** Exercise input follows **

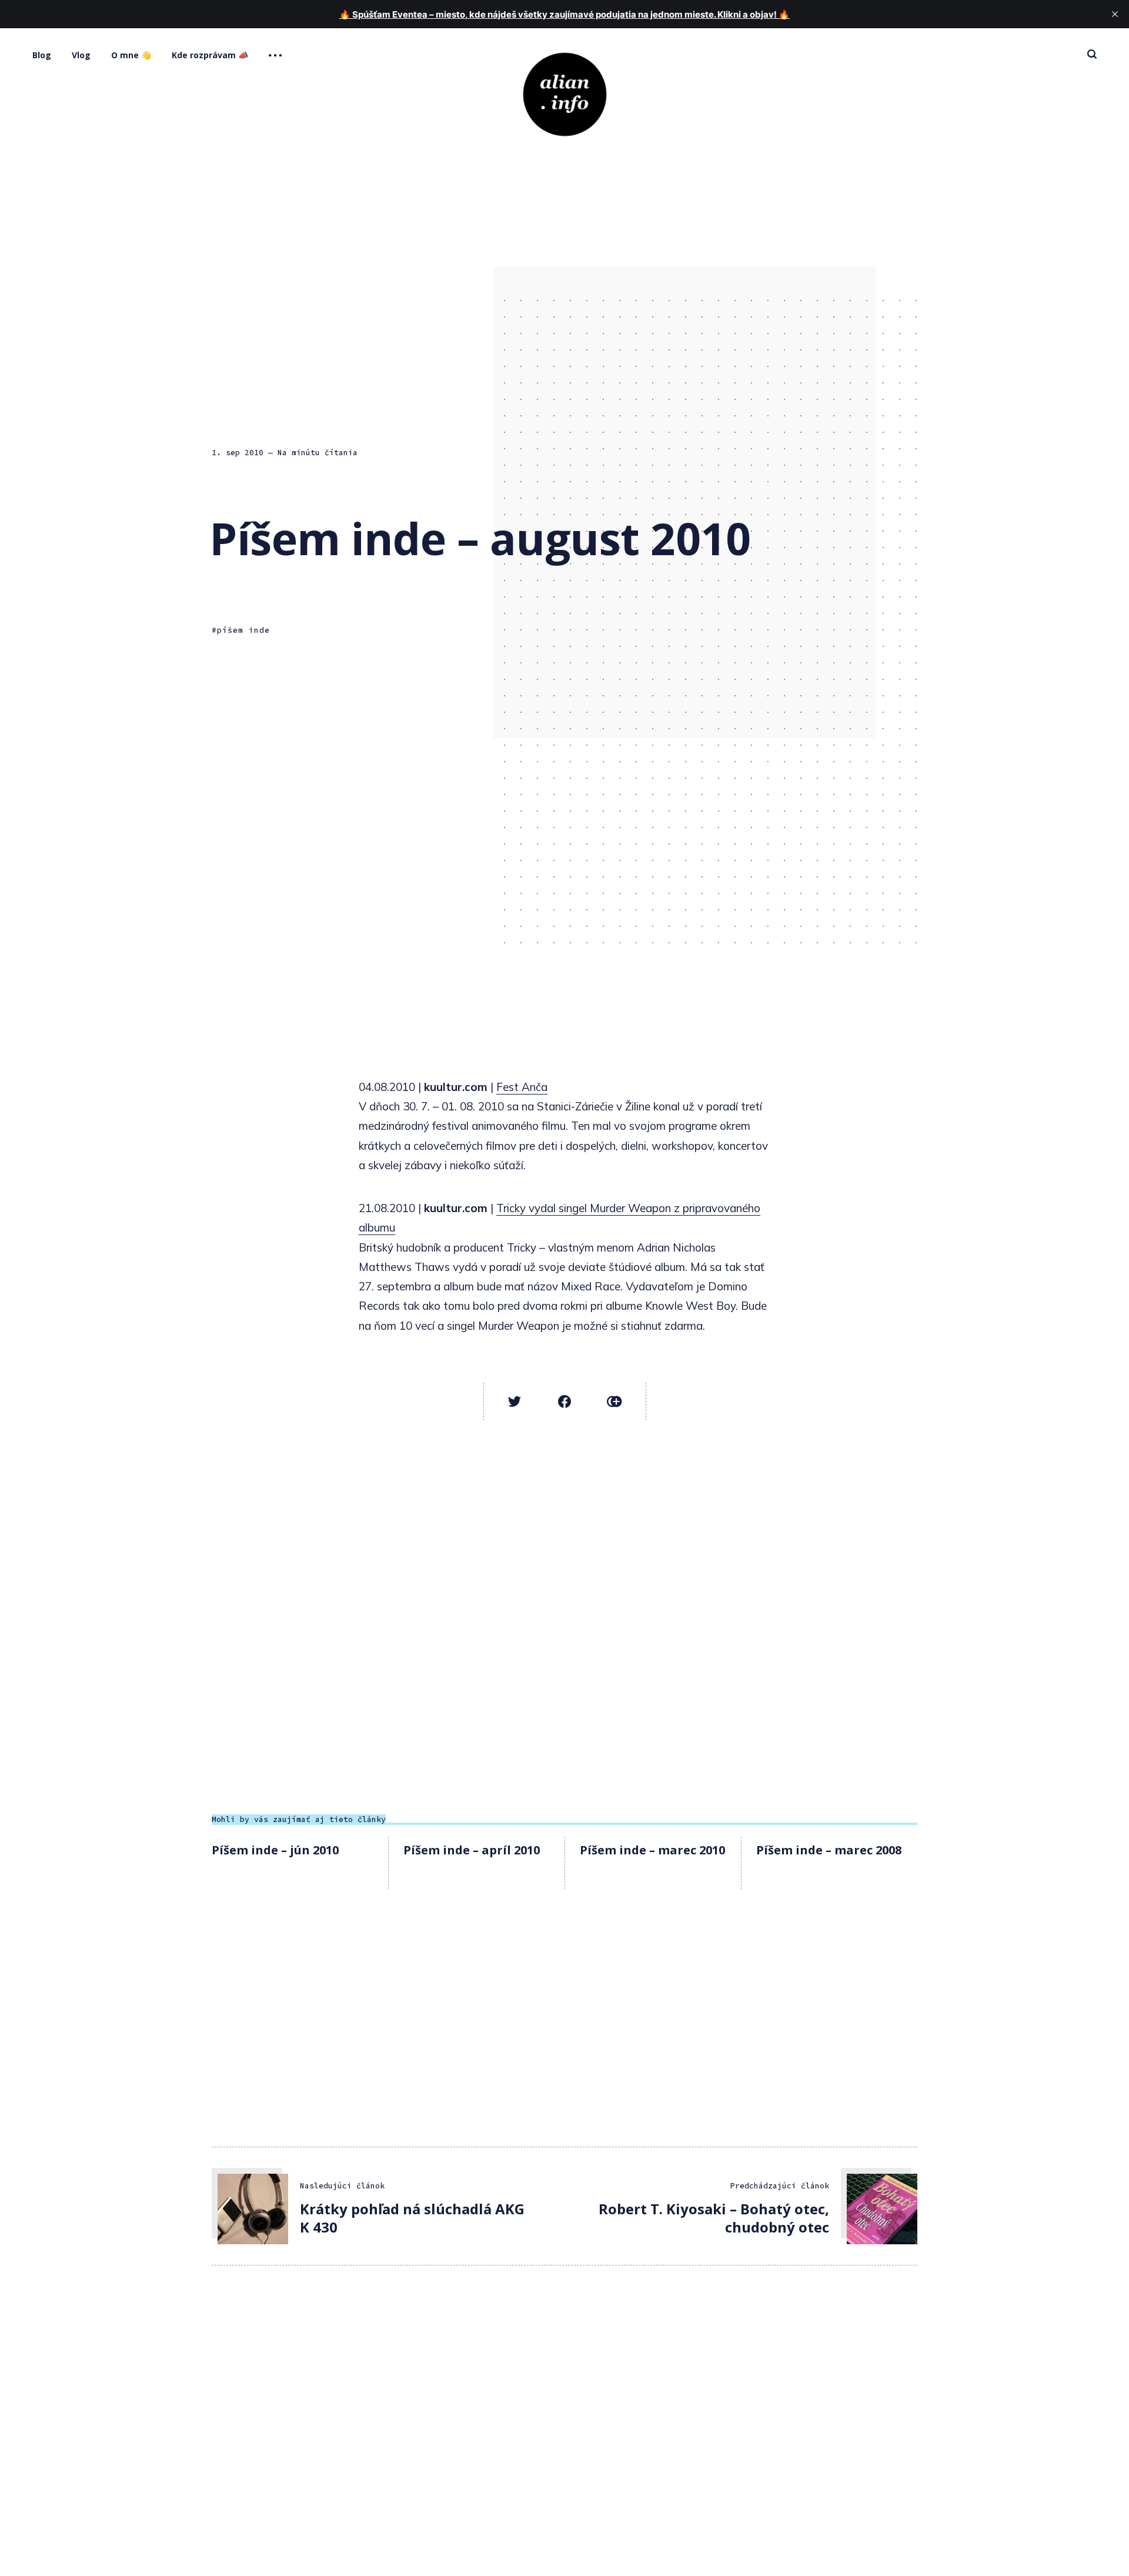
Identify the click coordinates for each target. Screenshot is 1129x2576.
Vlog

** End of Exercise input **
** Exercise input follows **

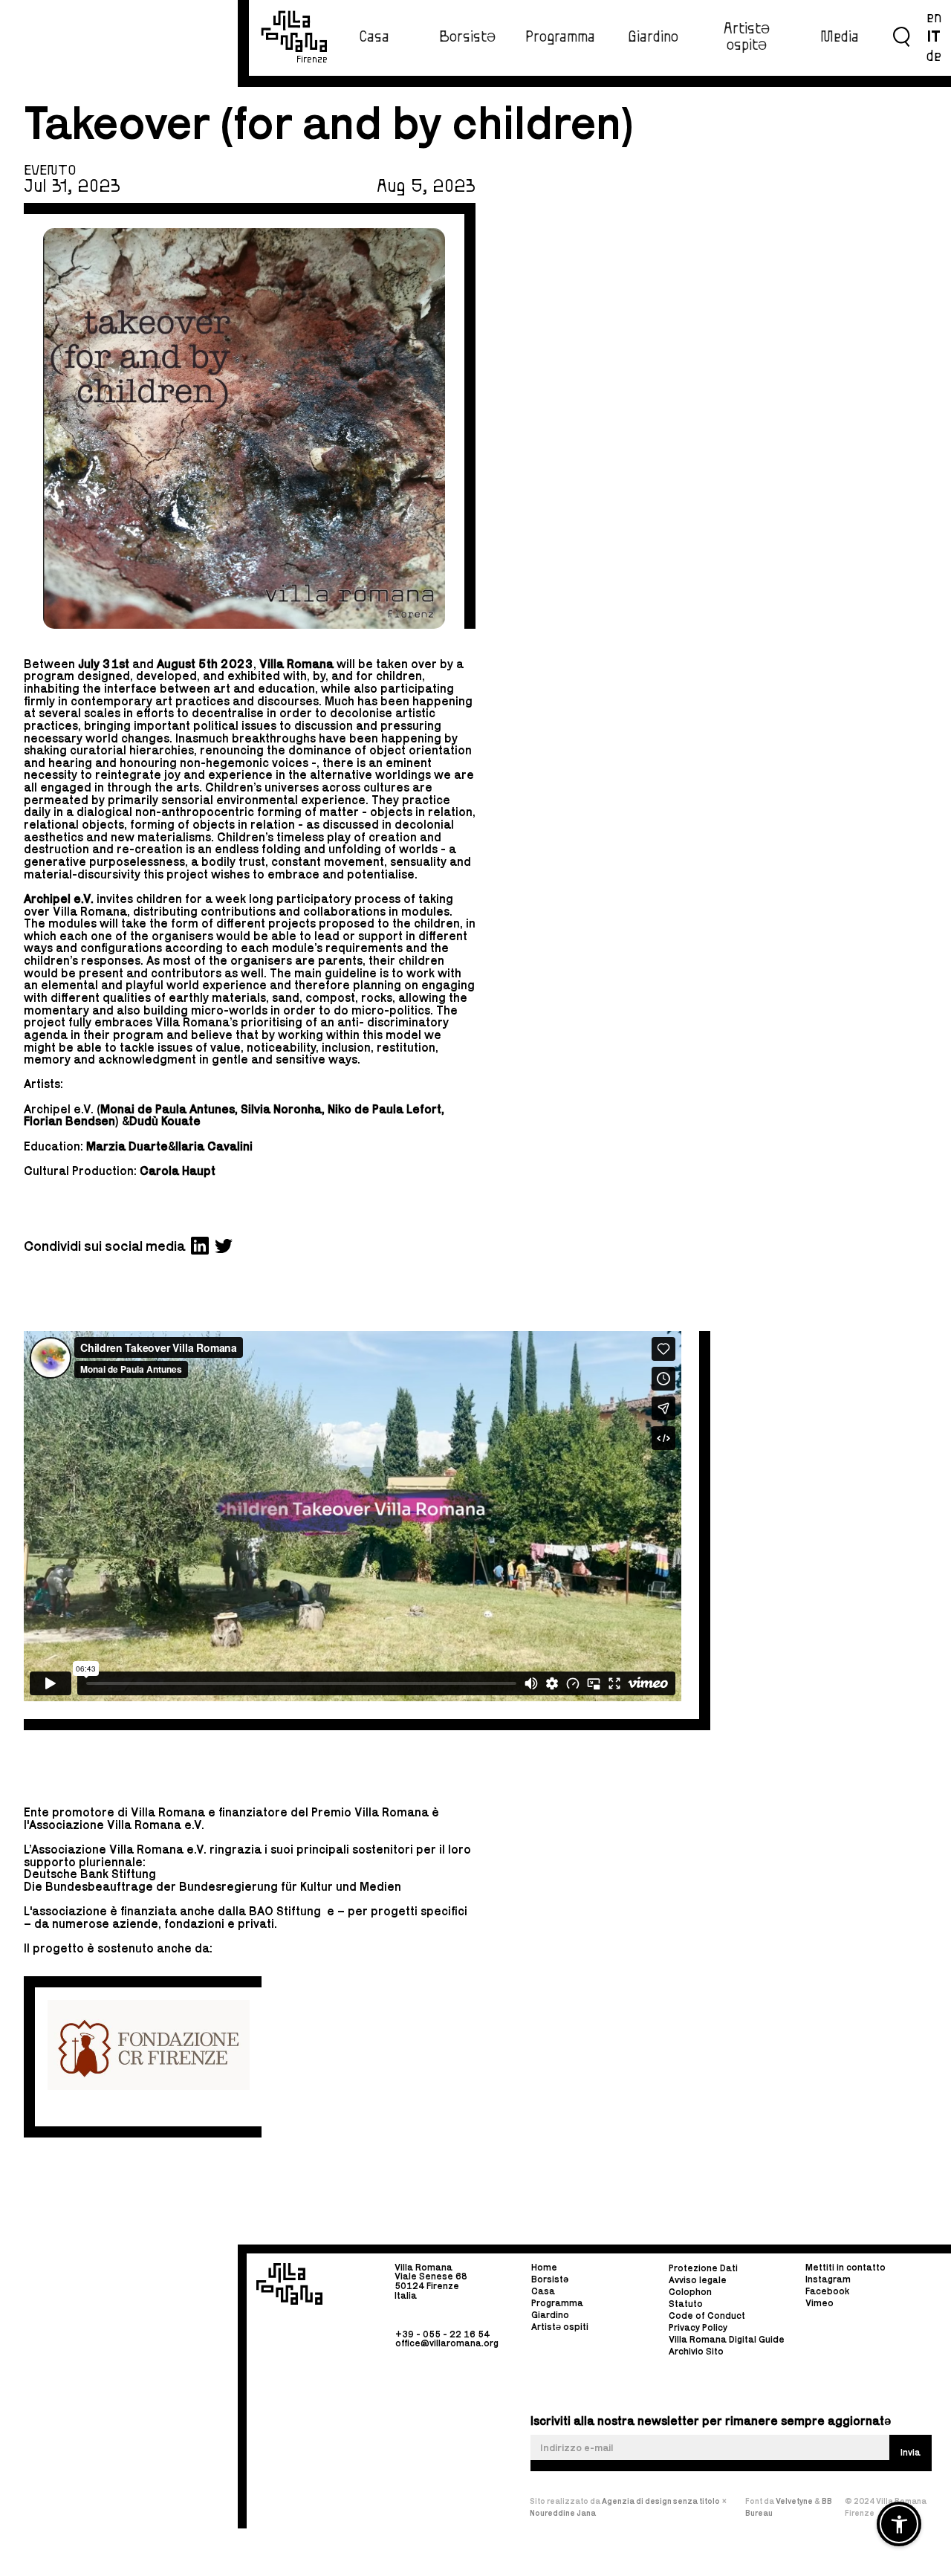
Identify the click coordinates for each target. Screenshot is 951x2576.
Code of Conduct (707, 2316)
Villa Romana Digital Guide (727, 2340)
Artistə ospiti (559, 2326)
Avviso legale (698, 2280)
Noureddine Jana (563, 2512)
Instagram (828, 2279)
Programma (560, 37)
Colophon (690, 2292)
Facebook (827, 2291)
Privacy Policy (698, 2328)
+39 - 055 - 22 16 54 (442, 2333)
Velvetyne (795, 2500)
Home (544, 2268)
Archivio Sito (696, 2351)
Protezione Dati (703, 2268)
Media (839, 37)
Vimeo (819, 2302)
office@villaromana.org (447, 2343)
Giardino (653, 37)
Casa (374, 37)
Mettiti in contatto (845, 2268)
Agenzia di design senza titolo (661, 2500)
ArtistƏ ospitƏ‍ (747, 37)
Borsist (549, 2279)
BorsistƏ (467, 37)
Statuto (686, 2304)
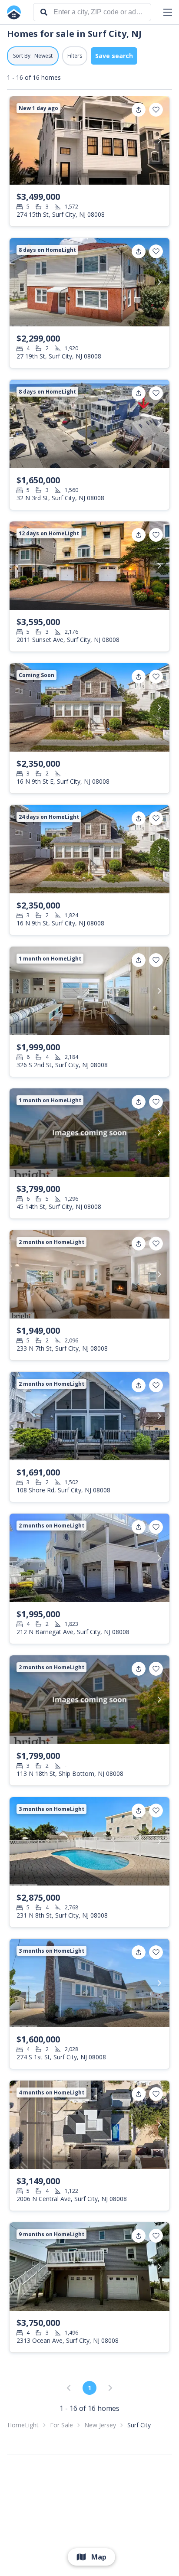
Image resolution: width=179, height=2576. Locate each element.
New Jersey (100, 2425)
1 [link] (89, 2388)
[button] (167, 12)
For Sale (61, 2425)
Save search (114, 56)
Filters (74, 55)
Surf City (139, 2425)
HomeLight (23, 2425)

** End of Exercise input **

Prompt
From the records above, copy only the lines running from the line containing "54 (442, 2333)" to the line containing "HomeLight (23, 2425)", both ends included. Leave the pictures out.

Answer
+39 - 055 - 22 16 54 (442, 2333)
Velvetyne (795, 2500)
Home (544, 2268)
Archivio Sito (696, 2351)
Protezione Dati (703, 2268)
Media (839, 37)
Vimeo (819, 2302)
office@villaromana.org (447, 2343)
Giardino (653, 37)
Casa (374, 37)
Mettiti in contatto (845, 2268)
Agenzia di design senza titolo (661, 2500)
ArtistƏ ospitƏ‍ (747, 37)
Borsist (549, 2279)
BorsistƏ (467, 37)
Statuto (686, 2304)
Image resolution: width=179, height=2576. Locate each element.
New Jersey (100, 2425)
1 [link] (89, 2388)
[button] (167, 12)
For Sale (61, 2425)
Save search (114, 56)
Filters (74, 55)
Surf City (139, 2425)
HomeLight (23, 2425)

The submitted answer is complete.